● **YOUR TASK**: An exact copy of every record is required.

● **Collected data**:
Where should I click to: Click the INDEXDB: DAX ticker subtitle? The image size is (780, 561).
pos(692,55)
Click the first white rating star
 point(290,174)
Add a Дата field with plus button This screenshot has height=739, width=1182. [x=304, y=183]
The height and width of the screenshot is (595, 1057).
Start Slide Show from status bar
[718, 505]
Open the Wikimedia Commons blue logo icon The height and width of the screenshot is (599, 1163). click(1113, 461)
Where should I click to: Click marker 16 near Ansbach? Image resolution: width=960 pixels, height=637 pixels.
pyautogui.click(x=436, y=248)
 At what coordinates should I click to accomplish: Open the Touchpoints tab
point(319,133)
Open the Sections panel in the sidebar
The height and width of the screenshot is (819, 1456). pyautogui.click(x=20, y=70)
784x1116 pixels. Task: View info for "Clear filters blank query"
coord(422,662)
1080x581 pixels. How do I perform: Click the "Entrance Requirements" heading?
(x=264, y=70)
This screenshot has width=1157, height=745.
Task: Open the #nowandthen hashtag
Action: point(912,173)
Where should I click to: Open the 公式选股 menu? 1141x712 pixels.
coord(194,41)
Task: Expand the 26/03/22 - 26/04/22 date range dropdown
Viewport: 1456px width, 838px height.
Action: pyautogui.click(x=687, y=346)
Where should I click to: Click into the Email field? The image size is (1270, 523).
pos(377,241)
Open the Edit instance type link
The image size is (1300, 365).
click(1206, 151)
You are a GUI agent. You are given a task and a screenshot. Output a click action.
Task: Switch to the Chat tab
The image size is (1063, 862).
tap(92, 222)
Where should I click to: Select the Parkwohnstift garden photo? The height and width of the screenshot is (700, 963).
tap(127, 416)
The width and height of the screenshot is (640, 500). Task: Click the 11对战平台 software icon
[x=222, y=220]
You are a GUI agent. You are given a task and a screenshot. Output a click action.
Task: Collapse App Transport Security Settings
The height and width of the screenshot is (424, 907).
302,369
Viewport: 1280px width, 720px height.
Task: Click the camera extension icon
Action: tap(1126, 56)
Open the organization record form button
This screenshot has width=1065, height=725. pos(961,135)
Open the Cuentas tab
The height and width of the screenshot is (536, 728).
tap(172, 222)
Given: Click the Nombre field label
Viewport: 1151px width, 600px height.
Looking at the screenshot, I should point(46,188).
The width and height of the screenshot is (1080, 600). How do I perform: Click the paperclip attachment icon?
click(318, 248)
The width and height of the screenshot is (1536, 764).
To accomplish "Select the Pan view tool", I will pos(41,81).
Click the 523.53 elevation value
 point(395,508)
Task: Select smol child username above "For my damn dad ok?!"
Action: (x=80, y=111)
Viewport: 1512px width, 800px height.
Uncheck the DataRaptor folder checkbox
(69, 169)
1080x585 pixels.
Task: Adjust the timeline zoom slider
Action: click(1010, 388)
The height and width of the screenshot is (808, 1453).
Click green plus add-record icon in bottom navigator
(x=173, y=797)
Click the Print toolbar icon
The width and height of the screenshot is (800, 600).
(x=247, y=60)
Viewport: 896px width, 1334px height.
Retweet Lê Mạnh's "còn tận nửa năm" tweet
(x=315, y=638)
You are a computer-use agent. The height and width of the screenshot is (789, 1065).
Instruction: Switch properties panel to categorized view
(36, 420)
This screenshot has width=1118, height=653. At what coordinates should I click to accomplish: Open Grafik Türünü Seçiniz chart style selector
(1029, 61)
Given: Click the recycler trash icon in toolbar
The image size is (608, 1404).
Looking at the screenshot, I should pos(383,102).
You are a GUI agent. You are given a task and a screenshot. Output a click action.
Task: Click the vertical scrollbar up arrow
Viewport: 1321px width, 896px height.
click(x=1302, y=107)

● **SOLUTION TO THIS TASK**:
Where should I click to: Click the INDEXDB: DAX ticker subtitle? The image size is (780, 561).
pos(692,55)
Click the first white rating star
 point(290,174)
Add a Дата field with plus button This screenshot has height=739, width=1182. [x=304, y=183]
The height and width of the screenshot is (595, 1057).
Start Slide Show from status bar
[718, 505]
Open the Wikimedia Commons blue logo icon The height and width of the screenshot is (599, 1163). click(1113, 461)
Where should I click to: Click marker 16 near Ansbach? Image resolution: width=960 pixels, height=637 pixels.
pyautogui.click(x=436, y=248)
 At what coordinates should I click to accomplish: Open the Touchpoints tab
point(319,133)
Open the Sections panel in the sidebar
The height and width of the screenshot is (819, 1456). pyautogui.click(x=20, y=70)
784x1116 pixels. Task: View info for "Clear filters blank query"
coord(422,662)
1080x581 pixels. How do I perform: Click the "Entrance Requirements" heading?
(x=264, y=70)
This screenshot has width=1157, height=745.
Task: Open the #nowandthen hashtag
Action: point(912,173)
Where should I click to: Open the 公式选股 menu? 1141x712 pixels.
coord(194,41)
Task: Expand the 26/03/22 - 26/04/22 date range dropdown
Viewport: 1456px width, 838px height.
Action: pyautogui.click(x=687, y=346)
Where should I click to: Click into the Email field? The image size is (1270, 523).
pos(377,241)
Open the Edit instance type link
The image size is (1300, 365).
click(1206, 151)
You are a GUI agent. You are given a task and a screenshot. Output a click action.
Task: Switch to the Chat tab
The image size is (1063, 862).
tap(92, 222)
Where should I click to: Select the Parkwohnstift garden photo? The height and width of the screenshot is (700, 963).
tap(127, 416)
The width and height of the screenshot is (640, 500). Task: Click the 11对战平台 software icon
[x=222, y=220]
You are a GUI agent. You are given a task and a screenshot. Output a click action.
Task: Collapse App Transport Security Settings
The height and width of the screenshot is (424, 907).
302,369
Viewport: 1280px width, 720px height.
Task: Click the camera extension icon
Action: tap(1126, 56)
Open the organization record form button
This screenshot has width=1065, height=725. pos(961,135)
Open the Cuentas tab
The height and width of the screenshot is (536, 728).
tap(172, 222)
Given: Click the Nombre field label
Viewport: 1151px width, 600px height.
Looking at the screenshot, I should point(46,188).
The width and height of the screenshot is (1080, 600). How do I perform: Click the paperclip attachment icon?
click(318, 248)
The width and height of the screenshot is (1536, 764).
To accomplish "Select the Pan view tool", I will pos(41,81).
Click the 523.53 elevation value
 point(395,508)
Task: Select smol child username above "For my damn dad ok?!"
Action: (x=80, y=111)
Viewport: 1512px width, 800px height.
Uncheck the DataRaptor folder checkbox
(69, 169)
1080x585 pixels.
Task: Adjust the timeline zoom slider
Action: click(1010, 388)
The height and width of the screenshot is (808, 1453).
Click green plus add-record icon in bottom navigator
(x=173, y=797)
Click the Print toolbar icon
The width and height of the screenshot is (800, 600).
(x=247, y=60)
Viewport: 896px width, 1334px height.
Retweet Lê Mạnh's "còn tận nửa năm" tweet
(x=315, y=638)
You are a computer-use agent. The height and width of the screenshot is (789, 1065).
Instruction: Switch properties panel to categorized view
(36, 420)
This screenshot has width=1118, height=653. At what coordinates should I click to accomplish: Open Grafik Türünü Seçiniz chart style selector
(1029, 61)
Given: Click the recycler trash icon in toolbar
The image size is (608, 1404).
Looking at the screenshot, I should pos(383,102).
You are a GUI agent. You are given a task and a screenshot. Output a click action.
Task: Click the vertical scrollbar up arrow
Viewport: 1321px width, 896px height.
click(x=1302, y=107)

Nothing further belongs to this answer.